[Start of Attachment]

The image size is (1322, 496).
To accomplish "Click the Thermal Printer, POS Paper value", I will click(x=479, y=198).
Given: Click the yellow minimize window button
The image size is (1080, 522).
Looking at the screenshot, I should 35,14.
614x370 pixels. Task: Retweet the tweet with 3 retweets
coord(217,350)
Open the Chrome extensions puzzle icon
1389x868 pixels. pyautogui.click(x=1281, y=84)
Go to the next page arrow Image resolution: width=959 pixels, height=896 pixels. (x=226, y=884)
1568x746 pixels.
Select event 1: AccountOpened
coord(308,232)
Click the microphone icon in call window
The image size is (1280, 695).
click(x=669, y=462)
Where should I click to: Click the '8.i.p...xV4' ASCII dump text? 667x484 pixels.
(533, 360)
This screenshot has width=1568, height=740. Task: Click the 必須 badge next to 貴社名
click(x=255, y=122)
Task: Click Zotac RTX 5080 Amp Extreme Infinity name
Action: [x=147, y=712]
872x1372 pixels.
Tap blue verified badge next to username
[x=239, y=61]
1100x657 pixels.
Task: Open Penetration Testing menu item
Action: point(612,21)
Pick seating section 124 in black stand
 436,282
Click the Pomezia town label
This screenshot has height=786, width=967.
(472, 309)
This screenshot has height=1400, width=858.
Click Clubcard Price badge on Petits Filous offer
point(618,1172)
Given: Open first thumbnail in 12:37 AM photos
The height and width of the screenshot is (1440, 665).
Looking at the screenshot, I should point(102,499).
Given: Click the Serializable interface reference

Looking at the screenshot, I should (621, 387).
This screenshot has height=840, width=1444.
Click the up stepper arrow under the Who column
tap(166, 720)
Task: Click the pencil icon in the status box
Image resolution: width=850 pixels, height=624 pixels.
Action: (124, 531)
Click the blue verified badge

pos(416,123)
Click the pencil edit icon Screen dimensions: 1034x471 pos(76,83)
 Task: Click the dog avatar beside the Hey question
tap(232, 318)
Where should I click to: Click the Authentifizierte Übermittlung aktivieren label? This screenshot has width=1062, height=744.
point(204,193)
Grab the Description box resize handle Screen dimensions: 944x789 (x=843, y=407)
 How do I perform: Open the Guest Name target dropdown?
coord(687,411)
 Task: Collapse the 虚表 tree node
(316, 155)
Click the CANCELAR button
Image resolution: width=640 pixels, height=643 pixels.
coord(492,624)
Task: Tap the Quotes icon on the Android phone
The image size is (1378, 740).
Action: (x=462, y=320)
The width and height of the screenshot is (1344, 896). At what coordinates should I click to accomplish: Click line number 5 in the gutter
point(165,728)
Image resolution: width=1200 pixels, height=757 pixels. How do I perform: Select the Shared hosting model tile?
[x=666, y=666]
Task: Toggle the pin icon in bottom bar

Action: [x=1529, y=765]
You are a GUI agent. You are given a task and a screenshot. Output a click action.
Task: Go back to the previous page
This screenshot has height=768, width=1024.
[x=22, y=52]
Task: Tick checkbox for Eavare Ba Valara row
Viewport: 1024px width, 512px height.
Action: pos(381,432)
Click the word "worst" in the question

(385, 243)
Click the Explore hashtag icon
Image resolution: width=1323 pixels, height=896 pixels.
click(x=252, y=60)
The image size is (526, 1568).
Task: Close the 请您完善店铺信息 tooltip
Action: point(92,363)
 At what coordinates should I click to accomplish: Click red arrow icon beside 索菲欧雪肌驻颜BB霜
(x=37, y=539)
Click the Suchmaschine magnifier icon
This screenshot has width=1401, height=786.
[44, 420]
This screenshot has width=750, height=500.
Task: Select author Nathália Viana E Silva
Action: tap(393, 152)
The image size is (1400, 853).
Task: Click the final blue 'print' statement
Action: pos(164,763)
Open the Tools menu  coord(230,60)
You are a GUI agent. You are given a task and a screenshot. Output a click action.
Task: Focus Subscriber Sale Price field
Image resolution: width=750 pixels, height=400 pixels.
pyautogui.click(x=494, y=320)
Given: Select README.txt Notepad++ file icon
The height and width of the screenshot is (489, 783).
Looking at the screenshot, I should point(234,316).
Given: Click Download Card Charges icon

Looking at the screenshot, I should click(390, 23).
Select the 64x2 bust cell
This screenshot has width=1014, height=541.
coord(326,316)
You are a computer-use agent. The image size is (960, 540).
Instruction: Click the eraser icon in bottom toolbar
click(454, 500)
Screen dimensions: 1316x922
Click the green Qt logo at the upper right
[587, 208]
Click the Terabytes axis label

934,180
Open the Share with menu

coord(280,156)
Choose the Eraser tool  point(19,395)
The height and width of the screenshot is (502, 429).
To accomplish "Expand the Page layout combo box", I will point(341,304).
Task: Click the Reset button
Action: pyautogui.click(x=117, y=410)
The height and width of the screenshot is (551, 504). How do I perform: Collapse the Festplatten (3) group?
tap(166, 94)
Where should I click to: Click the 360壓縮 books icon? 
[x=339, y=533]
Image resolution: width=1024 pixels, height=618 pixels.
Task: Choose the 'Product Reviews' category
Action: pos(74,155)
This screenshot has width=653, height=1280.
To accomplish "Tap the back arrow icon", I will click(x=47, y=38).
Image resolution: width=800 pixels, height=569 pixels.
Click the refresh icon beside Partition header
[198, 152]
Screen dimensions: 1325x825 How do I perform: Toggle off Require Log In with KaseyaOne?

[End of Attachment]

Task prompt: Please write out the data again exactly as it stands.

Your response:
The image size is (1322, 496).
To accomplish "Click the Thermal Printer, POS Paper value", I will click(x=479, y=198).
Given: Click the yellow minimize window button
The image size is (1080, 522).
Looking at the screenshot, I should 35,14.
614x370 pixels. Task: Retweet the tweet with 3 retweets
coord(217,350)
Open the Chrome extensions puzzle icon
1389x868 pixels. pyautogui.click(x=1281, y=84)
Go to the next page arrow Image resolution: width=959 pixels, height=896 pixels. (x=226, y=884)
1568x746 pixels.
Select event 1: AccountOpened
coord(308,232)
Click the microphone icon in call window
The image size is (1280, 695).
click(x=669, y=462)
Where should I click to: Click the '8.i.p...xV4' ASCII dump text? 667x484 pixels.
(533, 360)
This screenshot has width=1568, height=740. Task: Click the 必須 badge next to 貴社名
click(x=255, y=122)
Task: Click Zotac RTX 5080 Amp Extreme Infinity name
Action: [x=147, y=712]
872x1372 pixels.
Tap blue verified badge next to username
[x=239, y=61]
1100x657 pixels.
Task: Open Penetration Testing menu item
Action: point(612,21)
Pick seating section 124 in black stand
 436,282
Click the Pomezia town label
This screenshot has height=786, width=967.
(472, 309)
This screenshot has height=1400, width=858.
Click Clubcard Price badge on Petits Filous offer
point(618,1172)
Given: Open first thumbnail in 12:37 AM photos
The height and width of the screenshot is (1440, 665).
Looking at the screenshot, I should point(102,499).
Given: Click the Serializable interface reference

Looking at the screenshot, I should (621, 387).
This screenshot has height=840, width=1444.
Click the up stepper arrow under the Who column
tap(166, 720)
Task: Click the pencil icon in the status box
Image resolution: width=850 pixels, height=624 pixels.
Action: (124, 531)
Click the blue verified badge

pos(416,123)
Click the pencil edit icon Screen dimensions: 1034x471 pos(76,83)
 Task: Click the dog avatar beside the Hey question
tap(232, 318)
Where should I click to: Click the Authentifizierte Übermittlung aktivieren label? This screenshot has width=1062, height=744.
point(204,193)
Grab the Description box resize handle Screen dimensions: 944x789 (x=843, y=407)
 How do I perform: Open the Guest Name target dropdown?
coord(687,411)
 Task: Collapse the 虚表 tree node
(316, 155)
Click the CANCELAR button
Image resolution: width=640 pixels, height=643 pixels.
coord(492,624)
Task: Tap the Quotes icon on the Android phone
The image size is (1378, 740).
Action: (x=462, y=320)
The width and height of the screenshot is (1344, 896). At what coordinates should I click to accomplish: Click line number 5 in the gutter
point(165,728)
Image resolution: width=1200 pixels, height=757 pixels. How do I perform: Select the Shared hosting model tile?
[x=666, y=666]
Task: Toggle the pin icon in bottom bar

Action: [x=1529, y=765]
You are a GUI agent. You are given a task and a screenshot. Output a click action.
Task: Go back to the previous page
This screenshot has height=768, width=1024.
[x=22, y=52]
Task: Tick checkbox for Eavare Ba Valara row
Viewport: 1024px width, 512px height.
Action: pos(381,432)
Click the word "worst" in the question

(385, 243)
Click the Explore hashtag icon
Image resolution: width=1323 pixels, height=896 pixels.
click(x=252, y=60)
The image size is (526, 1568).
Task: Close the 请您完善店铺信息 tooltip
Action: point(92,363)
 At what coordinates should I click to accomplish: Click red arrow icon beside 索菲欧雪肌驻颜BB霜
(x=37, y=539)
Click the Suchmaschine magnifier icon
This screenshot has width=1401, height=786.
[44, 420]
This screenshot has width=750, height=500.
Task: Select author Nathália Viana E Silva
Action: tap(393, 152)
The image size is (1400, 853).
Task: Click the final blue 'print' statement
Action: pos(164,763)
Open the Tools menu  coord(230,60)
You are a GUI agent. You are given a task and a screenshot. Output a click action.
Task: Focus Subscriber Sale Price field
Image resolution: width=750 pixels, height=400 pixels.
pyautogui.click(x=494, y=320)
Given: Select README.txt Notepad++ file icon
The height and width of the screenshot is (489, 783).
Looking at the screenshot, I should point(234,316).
Given: Click Download Card Charges icon

Looking at the screenshot, I should click(390, 23).
Select the 64x2 bust cell
This screenshot has width=1014, height=541.
coord(326,316)
You are a computer-use agent. The image size is (960, 540).
Instruction: Click the eraser icon in bottom toolbar
click(454, 500)
Screen dimensions: 1316x922
Click the green Qt logo at the upper right
[587, 208]
Click the Terabytes axis label

934,180
Open the Share with menu

coord(280,156)
Choose the Eraser tool  point(19,395)
The height and width of the screenshot is (502, 429).
To accomplish "Expand the Page layout combo box", I will point(341,304).
Task: Click the Reset button
Action: pyautogui.click(x=117, y=410)
The height and width of the screenshot is (551, 504). How do I perform: Collapse the Festplatten (3) group?
tap(166, 94)
Where should I click to: Click the 360壓縮 books icon? 
[x=339, y=533]
Image resolution: width=1024 pixels, height=618 pixels.
Task: Choose the 'Product Reviews' category
Action: pos(74,155)
This screenshot has width=653, height=1280.
To accomplish "Tap the back arrow icon", I will click(x=47, y=38).
Image resolution: width=800 pixels, height=569 pixels.
Click the refresh icon beside Partition header
[198, 152]
Screen dimensions: 1325x825 How do I perform: Toggle off Require Log In with KaseyaOne?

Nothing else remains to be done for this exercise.